§ Text for analysis
==========
Make Black History
Do you only celebrate Black History every February because it shows up on the calendar? Do you search for ways to make sure that your social banners tout the traditional red, black, and green colors? This year let’s do something different. Let’s make Black history.
To say these past 24 months have been immensely tough is an understatement. We’ve dealt with a range of social, racial, economic, and health challenges that have forced us to change or re-evaluate almost every aspect of our lives. These challenges have also forced us to make Black history in new and innovative ways.
And while it might sound strange, the recent crises that isolated us into our family pods, and simultaneously forced us to march with like-minded strangers on the streets, also brought us together. Connecting over the previous two years, regardless of the impetus, gave us a collective sense of how much we desire the same basic fundamentals in life. Most of us seek respect, opportunity, and equitable access. Additionally, we have been reminded that working together continues to serve as the most effective way to get things done and achieve meaningful results.
==========
§ Material shown
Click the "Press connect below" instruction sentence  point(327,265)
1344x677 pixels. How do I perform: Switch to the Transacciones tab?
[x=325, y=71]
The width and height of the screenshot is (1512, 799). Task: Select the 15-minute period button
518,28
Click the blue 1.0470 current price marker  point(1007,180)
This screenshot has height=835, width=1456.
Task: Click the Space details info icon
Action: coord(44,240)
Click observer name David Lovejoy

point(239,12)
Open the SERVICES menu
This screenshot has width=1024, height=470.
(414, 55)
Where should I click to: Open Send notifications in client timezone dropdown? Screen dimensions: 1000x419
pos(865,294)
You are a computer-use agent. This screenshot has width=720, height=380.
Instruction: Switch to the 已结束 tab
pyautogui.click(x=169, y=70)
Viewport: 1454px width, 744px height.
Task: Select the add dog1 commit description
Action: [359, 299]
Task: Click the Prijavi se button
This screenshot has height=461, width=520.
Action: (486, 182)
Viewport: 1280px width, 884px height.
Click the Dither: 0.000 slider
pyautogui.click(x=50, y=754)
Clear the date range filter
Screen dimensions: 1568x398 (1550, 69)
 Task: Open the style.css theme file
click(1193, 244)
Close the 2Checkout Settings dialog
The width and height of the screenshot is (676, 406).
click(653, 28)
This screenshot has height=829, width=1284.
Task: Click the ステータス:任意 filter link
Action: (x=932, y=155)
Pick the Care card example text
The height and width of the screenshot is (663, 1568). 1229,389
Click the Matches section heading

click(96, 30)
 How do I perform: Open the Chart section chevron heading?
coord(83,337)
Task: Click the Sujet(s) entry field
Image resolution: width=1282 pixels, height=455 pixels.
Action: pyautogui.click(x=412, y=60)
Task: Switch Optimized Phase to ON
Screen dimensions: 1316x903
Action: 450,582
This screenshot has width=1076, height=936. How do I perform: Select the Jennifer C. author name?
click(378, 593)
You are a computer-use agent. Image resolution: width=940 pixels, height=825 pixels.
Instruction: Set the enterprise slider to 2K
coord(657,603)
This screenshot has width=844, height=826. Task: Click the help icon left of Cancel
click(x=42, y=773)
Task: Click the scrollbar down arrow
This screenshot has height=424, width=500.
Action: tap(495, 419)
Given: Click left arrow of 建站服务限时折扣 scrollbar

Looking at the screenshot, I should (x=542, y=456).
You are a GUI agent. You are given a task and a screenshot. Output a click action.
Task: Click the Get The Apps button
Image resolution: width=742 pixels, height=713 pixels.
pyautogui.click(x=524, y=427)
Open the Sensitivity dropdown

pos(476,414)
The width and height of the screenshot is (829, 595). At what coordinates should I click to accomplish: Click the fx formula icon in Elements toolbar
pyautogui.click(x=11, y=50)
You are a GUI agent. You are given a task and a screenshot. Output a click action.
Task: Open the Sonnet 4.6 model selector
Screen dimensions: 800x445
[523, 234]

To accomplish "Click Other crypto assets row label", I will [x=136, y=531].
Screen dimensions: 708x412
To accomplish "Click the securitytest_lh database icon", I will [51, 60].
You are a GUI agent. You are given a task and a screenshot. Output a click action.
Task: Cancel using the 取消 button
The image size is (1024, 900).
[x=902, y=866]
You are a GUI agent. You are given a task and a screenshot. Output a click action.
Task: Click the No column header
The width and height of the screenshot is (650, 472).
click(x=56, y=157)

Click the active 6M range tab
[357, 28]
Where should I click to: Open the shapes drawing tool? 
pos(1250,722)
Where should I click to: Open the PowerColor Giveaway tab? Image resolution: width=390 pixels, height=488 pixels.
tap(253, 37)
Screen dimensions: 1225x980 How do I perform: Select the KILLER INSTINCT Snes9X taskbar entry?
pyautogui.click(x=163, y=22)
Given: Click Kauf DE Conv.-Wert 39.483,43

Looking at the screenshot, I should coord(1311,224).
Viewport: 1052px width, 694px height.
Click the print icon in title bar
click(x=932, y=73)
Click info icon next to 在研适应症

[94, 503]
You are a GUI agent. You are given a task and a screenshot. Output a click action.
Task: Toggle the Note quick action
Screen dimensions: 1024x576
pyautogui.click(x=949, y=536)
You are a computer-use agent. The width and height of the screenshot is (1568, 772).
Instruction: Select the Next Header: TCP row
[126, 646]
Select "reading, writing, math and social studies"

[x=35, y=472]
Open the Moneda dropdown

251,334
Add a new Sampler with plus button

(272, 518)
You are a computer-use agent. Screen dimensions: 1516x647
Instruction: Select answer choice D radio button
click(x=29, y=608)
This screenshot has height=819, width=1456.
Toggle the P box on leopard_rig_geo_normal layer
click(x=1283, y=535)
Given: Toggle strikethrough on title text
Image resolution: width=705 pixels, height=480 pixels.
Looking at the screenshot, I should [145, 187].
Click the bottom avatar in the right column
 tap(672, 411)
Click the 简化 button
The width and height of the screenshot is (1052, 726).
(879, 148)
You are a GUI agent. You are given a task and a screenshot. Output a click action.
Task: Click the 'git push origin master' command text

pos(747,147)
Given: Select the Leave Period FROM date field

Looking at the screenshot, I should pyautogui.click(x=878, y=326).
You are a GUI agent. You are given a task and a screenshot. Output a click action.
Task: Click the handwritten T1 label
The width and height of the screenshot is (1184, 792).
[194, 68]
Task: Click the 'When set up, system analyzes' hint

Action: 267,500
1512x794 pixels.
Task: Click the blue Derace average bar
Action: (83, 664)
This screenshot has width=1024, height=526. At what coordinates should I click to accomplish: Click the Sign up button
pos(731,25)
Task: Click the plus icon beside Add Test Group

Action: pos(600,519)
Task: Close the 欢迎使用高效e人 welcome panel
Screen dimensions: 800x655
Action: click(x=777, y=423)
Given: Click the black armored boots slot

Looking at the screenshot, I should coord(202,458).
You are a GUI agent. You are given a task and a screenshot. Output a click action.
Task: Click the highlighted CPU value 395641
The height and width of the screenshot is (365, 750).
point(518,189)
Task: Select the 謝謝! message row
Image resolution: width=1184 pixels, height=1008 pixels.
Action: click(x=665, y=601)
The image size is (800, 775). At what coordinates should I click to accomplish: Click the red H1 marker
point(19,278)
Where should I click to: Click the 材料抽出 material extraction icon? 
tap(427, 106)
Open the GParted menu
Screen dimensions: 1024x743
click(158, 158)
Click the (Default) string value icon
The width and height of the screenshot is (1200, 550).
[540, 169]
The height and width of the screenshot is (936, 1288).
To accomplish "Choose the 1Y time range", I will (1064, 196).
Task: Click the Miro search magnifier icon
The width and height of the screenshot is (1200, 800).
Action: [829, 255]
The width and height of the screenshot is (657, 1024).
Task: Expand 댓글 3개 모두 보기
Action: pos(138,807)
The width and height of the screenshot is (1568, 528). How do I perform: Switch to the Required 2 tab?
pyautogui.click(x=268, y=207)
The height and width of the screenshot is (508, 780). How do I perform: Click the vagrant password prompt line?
==========
§ What to work on
**A)** Do these statements agree with the piece on making Black history? For each, answer yes or no and quote the deciding words.
(i) The past 24 months are described as immensely tough.
(ii) The recent crises only drove people apart.
(iii) Most people are said to seek wealth and recognition.
**B)** Can you carry on the piece on making Black history from where it stops?
The records have nothing to do with any of this.

§ Responses
**A)**
(i) Yes: "To say these past 24 months have been immensely tough is an understatement."
(ii) No: "also brought us together."
(iii) No: "Most of us seek respect, opportunity, and equitable access."

**B)**
How to Make Black History
The biggest opportunity to prove this notion of connected action and collaboration can be found in business. Companies can make Black history by becoming more inclusive. Research shows that diverse and inclusive teams better solve complex problems. They innovate more frequently, and make more effective decisions 87% of the time. To boost collective intelligence and problem-solving, deploy diverse-by-design teams, particularly in areas such as R&D, marketing, communication, and customer service.
Maintaining a diverse supply chain also directly impacts business success. Diversity weaves a sustainable economic fabric for the communities within which employees, suppliers, and customers live. In fact, diverse companies are 70% more likely to capture new markets than organizations that do not actively recruit and support talent and teams from marginalized groups. Let this be the year that you make Black history.
Since the murder of George Floyd and the revelations of how the COVID-19 pandemic disproportionally affected Black-owned businesses, many corporations and government agencies made diversity, equity, and inclusion a primary business focus. Unfortunately, many still struggle with implementing the structures and sustaining the practices that truly support these initiatives. And for those that engage, most of their actions are still very limited in scope and ambition.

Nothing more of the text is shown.